Am nächsten Tag – es war der 15. September und damit »Felt Hat Day« – gingen die Unruhen weiter. Während viele der am Vorabend festgesetzten Jugendlichen noch vor dem Richter standen, zogen Horden von ihnen auf der Amsterdam Avenue los, um Männer mit Strohhüten zu verprügeln. Die Polizei Manhattans war jetzt zumindest vorbereitet und in erhöhte Alarmbereitschaft versetzt. Am Abend des 15. September ereigneten sich dann turbulente Verfolgungsjagden, die erst später am Tag ihr Ende fanden.
Der dreitägige »straw hat riot« läutete das Ende der Tradition des Hutwechsels ein.
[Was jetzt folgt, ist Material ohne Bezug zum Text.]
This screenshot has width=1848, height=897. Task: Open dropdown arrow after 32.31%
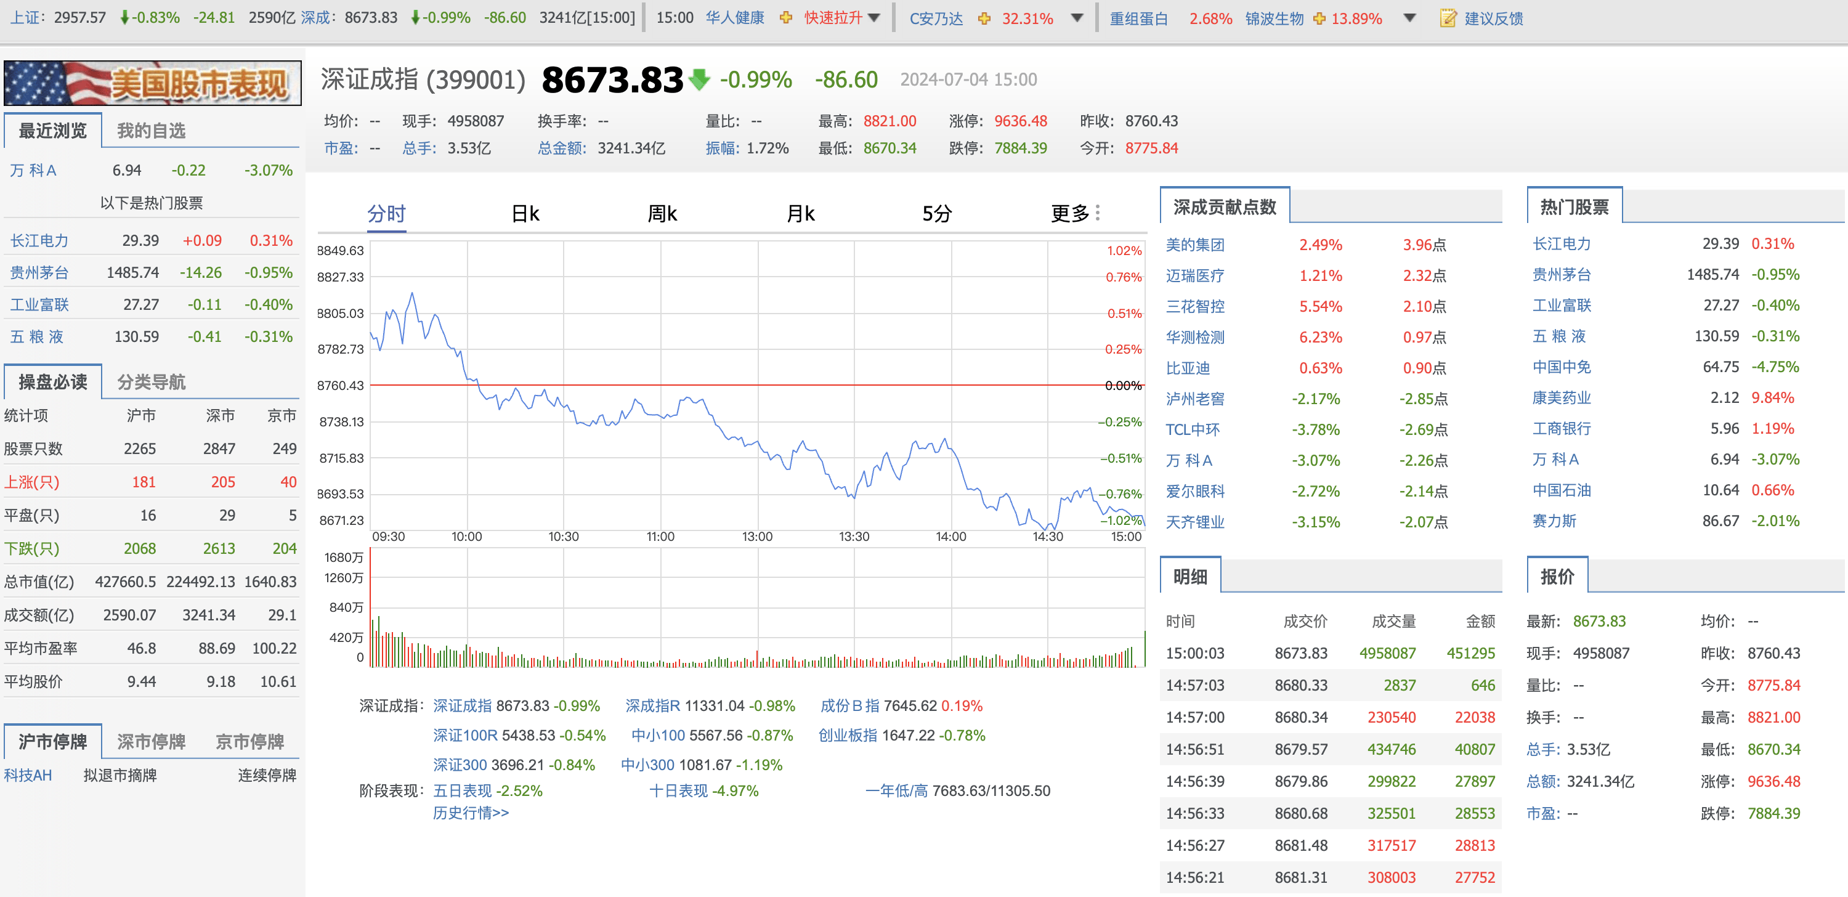tap(1077, 18)
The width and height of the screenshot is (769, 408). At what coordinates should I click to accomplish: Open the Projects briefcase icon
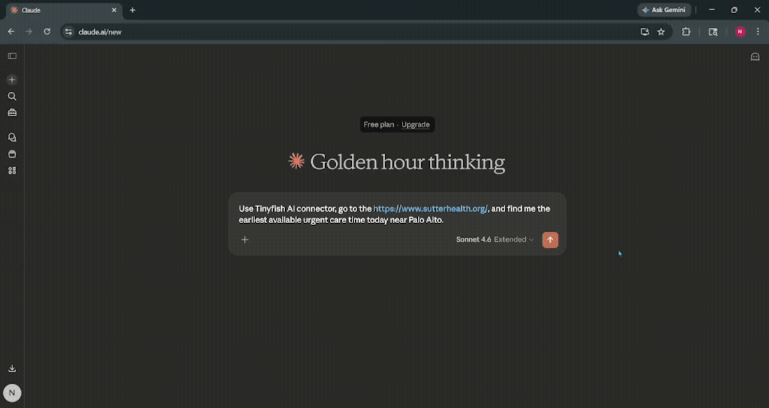coord(12,112)
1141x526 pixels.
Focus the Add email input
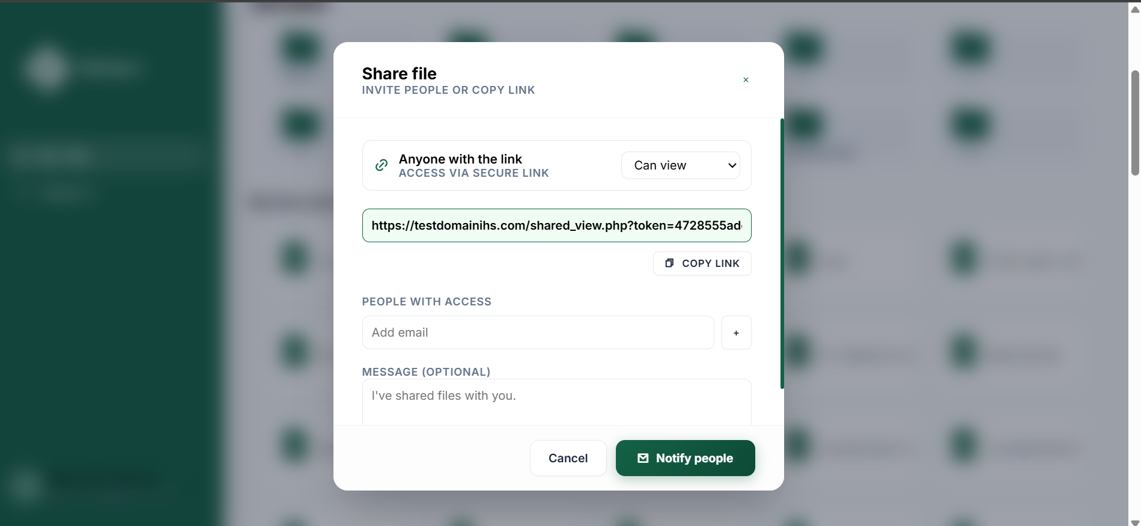[538, 332]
In den darauf folgenden Jahren fand er zwar noch statt, aber wie die eingangs erwähnte Schlagzeile zeigt, nahm nur drei Jahre später nicht einmal der US-Präsident den »cut-off date« noch ernst. Grund für den Niedergang der Strohhüte war wohl auch der Börsencrash im Jahr 1929. Die Boater, die als Sinnbild der lässigen 1920er Jahre galten, wurden nun durch andere Hüte ersetzt, allen voran dem Panamahut, aber auch dem vom britischen König Edward VII. getragenen Homburger Hut.
Die Hutindustrie an sich sah sich ab der Mitte des 20. Jahrhunderts mit einem starken Rückgang konfrontiert. Immer seltener trugen Männer formelle Kleidung, legere Stile tauchten auf. Das wirkte sich auch auf die Manufakturen aus: In der Stadt Lindenberg, ehemals Huthauptstadt Deutschlands, wurden schon ab den 1930er Jahren etliche Manufakturen geschlossen.
Eine Entwicklung, die vielleicht nur diesen einen Vorteil hat: Wer heute die Amsterdam Avenue mit Strohhut auf dem Kopf entlangschlendert, muss keine Angst mehr davor haben, die Kopfbedeckung im Handgemenge mit übermütigen Jugendlichen zu verlieren.